I have 3dataframes generated from 3 different processes.
Every dataframe is having columns of same name.
My dataframe looks like this
id val1 val2 val3 val4
1 null null null null
2 A2 A21 A31 A41
id val1 val2 val3 val4
1 B1 B21 B31 B41
2 null null null null
id val1 val2 val3 val4
1 C1 C2 C3 C4
2 C11 C12 C13 C14
Out of these 3 dataframes, i want to create two dataframes, (final and consolidated).
For final, order of preferences -
dataFrame 1 > Dataframe 2 > Dataframe 3
If a result is there in dataframe 1(val1 != null), i will store that row in final dataframe.
My final result should be :
id finalVal1 finalVal2 finalVal3 finalVal4
1 B1 B21 B31 B41
2 A2 A21 A31 A41
Consolidated Dataframe will store results from all 3.
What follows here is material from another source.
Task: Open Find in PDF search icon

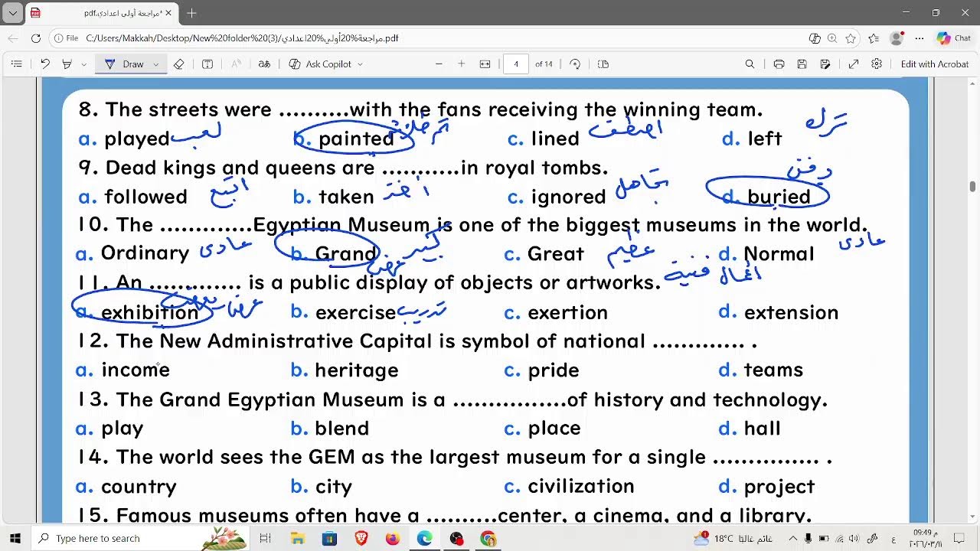Action: click(x=750, y=64)
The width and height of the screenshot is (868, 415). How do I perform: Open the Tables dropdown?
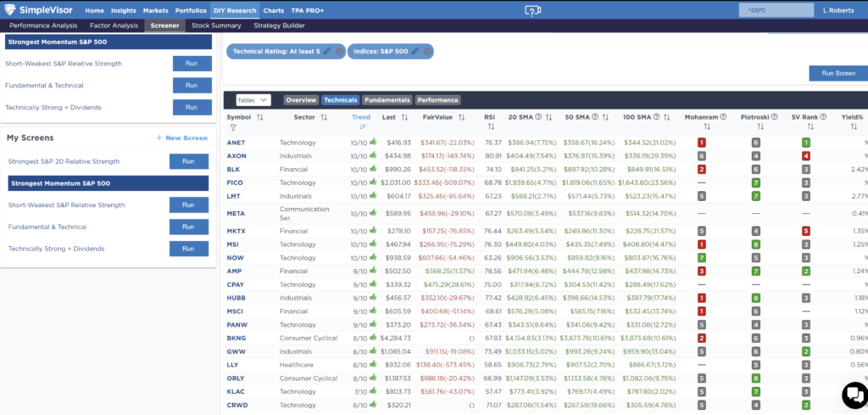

How can i do that efficiently?
If I understood you correctly, for each row you want to find out the first non-null values, first by looking into the first table, then the second table, then the third table.
You simply need to join these three tables based on the id
and then use the coalesce
function to get the first non-null element
import org.apache.spark.sql.functions._
val df1 = sc.parallelize(Seq(
(1,null,null,null,null),
(2,"A2","A21","A31", "A41"))
).toDF("id", "val1", "val2", "val3", "val4")
val df2 = sc.parallelize(Seq(
(1,"B1","B21","B31", "B41"),
(2,null,null,null,null))
).toDF("id", "val1", "val2", "val3", "val4")
val df3 = sc.parallelize(Seq(
(1,"C1","C2","C3","C4"),
(2,"C11","C12","C13", "C14"))
).toDF("id", "val1", "val2", "val3", "val4")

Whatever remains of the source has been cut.